## EXERCISE BRIEF
Look for "logo" in each line of the records, and copy the lines that have it.

## INFORMATION PROVIDED
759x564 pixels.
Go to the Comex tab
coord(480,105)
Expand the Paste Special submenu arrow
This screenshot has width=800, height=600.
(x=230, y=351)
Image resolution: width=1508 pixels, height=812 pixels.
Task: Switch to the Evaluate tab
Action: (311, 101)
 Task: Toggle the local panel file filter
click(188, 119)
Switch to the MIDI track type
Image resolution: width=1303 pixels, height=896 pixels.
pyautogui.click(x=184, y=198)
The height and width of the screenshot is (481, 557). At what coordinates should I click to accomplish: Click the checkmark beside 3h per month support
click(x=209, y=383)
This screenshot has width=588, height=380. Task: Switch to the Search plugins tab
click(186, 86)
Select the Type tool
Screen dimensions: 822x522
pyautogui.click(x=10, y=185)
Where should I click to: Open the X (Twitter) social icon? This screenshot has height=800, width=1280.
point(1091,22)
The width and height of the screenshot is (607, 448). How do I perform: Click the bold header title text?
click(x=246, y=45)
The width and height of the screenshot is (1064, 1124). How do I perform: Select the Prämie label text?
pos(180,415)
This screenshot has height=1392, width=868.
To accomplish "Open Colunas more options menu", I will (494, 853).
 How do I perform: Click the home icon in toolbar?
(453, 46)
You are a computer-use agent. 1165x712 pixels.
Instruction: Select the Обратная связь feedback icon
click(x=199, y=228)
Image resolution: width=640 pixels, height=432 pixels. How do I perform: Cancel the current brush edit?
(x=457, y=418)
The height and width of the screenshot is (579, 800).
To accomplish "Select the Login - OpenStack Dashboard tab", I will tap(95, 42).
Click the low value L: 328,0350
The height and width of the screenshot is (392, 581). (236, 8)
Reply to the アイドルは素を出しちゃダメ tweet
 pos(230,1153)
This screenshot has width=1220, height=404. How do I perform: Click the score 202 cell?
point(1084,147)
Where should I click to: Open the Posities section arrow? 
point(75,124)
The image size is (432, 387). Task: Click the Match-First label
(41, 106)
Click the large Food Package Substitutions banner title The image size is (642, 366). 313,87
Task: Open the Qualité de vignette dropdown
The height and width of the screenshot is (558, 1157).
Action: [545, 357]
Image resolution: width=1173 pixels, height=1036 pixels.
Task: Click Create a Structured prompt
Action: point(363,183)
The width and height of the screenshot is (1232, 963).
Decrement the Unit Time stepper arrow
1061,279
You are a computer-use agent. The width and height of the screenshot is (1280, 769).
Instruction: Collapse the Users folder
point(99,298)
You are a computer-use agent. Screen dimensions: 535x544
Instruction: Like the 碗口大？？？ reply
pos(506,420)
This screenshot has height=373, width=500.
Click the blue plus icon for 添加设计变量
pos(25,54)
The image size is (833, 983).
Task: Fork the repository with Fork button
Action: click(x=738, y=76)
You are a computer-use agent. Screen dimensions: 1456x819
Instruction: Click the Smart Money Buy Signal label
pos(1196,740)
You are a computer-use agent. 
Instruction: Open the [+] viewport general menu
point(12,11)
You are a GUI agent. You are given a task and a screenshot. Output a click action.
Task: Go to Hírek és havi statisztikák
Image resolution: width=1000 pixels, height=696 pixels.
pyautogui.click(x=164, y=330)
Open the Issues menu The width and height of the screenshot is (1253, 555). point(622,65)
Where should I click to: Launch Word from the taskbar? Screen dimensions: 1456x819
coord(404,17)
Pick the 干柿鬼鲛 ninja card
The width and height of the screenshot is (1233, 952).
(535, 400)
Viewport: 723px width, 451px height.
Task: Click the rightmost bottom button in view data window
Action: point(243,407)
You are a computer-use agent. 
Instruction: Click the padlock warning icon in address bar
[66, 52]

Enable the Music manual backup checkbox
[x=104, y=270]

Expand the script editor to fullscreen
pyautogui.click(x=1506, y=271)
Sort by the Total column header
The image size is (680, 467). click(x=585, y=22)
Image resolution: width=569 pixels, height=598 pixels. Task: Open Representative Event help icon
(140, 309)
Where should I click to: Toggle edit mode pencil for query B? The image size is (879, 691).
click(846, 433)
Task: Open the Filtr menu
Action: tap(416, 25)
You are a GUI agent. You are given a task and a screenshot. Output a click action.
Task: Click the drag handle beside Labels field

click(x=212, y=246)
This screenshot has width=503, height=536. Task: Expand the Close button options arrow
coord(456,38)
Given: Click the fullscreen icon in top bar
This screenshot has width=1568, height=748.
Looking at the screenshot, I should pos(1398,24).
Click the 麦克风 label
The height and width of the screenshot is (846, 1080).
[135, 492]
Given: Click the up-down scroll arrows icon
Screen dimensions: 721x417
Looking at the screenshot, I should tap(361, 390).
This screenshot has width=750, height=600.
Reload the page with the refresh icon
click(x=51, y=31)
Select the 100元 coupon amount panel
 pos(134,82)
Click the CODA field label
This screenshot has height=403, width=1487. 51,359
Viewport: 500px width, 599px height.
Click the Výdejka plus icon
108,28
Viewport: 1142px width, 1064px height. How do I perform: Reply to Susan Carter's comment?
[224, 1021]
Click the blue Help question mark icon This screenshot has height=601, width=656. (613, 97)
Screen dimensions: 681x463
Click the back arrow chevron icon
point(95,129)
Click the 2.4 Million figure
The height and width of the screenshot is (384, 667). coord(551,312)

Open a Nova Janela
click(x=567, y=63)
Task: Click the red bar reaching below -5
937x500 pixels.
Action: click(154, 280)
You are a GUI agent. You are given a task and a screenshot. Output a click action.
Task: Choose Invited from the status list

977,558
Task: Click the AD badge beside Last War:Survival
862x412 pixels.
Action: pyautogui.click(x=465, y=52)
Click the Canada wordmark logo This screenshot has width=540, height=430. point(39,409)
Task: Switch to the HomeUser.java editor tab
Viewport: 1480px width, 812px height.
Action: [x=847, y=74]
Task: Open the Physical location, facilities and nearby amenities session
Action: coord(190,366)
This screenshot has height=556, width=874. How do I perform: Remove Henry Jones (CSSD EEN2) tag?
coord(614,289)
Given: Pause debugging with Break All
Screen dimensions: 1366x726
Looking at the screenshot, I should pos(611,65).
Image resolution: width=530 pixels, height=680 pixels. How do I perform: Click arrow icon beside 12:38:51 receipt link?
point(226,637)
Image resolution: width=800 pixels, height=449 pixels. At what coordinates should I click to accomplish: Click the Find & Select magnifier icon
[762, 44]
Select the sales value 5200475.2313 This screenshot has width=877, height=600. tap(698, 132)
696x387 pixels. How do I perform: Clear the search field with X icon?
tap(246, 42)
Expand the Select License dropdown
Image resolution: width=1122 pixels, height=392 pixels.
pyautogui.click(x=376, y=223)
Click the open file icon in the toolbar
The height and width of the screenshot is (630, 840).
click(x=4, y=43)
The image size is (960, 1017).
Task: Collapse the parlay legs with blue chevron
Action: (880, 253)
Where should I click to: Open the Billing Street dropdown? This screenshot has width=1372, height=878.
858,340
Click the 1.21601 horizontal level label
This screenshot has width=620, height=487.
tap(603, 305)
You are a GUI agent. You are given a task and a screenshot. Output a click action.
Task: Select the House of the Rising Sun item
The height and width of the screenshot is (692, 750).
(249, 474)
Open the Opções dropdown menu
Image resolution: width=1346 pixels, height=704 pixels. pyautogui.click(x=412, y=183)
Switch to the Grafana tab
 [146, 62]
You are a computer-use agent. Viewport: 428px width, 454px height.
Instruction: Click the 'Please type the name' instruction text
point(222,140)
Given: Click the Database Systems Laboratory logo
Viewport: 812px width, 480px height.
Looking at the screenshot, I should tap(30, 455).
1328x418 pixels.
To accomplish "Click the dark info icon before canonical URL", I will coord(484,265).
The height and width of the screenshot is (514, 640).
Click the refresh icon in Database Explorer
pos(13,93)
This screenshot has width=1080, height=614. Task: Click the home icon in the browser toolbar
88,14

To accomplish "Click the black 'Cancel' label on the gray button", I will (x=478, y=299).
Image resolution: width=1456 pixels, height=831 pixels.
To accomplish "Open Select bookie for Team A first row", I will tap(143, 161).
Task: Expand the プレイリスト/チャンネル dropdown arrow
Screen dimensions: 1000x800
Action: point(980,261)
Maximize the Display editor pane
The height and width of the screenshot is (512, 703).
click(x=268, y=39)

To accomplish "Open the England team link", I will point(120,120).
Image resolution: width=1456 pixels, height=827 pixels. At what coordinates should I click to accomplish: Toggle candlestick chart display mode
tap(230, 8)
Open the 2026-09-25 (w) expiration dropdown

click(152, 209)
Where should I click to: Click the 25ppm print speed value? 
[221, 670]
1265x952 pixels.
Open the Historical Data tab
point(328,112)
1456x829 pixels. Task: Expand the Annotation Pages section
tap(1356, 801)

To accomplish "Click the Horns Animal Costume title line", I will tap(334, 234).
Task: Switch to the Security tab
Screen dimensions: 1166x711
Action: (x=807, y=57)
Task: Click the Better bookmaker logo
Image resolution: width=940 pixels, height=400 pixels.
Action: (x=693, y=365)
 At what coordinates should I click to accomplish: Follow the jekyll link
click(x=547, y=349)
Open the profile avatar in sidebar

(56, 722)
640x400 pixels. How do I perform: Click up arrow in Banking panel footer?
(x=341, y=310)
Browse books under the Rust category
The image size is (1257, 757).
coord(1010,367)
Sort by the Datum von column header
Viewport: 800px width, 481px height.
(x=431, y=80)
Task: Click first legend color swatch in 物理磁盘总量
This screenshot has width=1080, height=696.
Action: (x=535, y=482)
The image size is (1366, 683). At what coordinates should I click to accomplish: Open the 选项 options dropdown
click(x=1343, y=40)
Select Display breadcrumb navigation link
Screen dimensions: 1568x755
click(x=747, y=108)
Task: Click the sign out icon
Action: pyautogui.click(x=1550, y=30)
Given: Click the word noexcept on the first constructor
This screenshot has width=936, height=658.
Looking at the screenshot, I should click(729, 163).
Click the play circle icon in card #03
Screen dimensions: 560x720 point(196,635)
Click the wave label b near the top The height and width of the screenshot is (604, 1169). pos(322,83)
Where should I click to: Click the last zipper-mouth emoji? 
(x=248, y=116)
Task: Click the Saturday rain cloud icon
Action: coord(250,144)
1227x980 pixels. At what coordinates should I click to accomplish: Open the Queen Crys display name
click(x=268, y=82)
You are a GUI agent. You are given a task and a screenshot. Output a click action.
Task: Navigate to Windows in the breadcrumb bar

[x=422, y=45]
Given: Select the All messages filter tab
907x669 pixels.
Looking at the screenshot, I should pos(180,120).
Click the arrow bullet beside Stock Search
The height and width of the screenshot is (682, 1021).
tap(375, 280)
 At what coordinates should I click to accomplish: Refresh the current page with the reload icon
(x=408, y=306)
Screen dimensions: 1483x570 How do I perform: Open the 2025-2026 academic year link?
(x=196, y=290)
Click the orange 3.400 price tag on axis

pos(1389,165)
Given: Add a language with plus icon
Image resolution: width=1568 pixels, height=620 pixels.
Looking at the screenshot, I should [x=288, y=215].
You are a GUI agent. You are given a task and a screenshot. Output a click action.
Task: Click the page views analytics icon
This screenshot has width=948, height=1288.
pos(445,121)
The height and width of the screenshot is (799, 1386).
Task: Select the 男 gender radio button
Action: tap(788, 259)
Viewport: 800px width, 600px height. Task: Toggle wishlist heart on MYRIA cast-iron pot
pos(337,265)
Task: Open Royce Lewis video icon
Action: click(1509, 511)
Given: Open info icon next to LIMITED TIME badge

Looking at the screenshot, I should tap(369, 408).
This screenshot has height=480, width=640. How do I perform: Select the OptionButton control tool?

## SOLUTION
Click the Canada wordmark logo This screenshot has width=540, height=430. point(39,409)
Given: Click the Database Systems Laboratory logo
Task: Click the Better bookmaker logo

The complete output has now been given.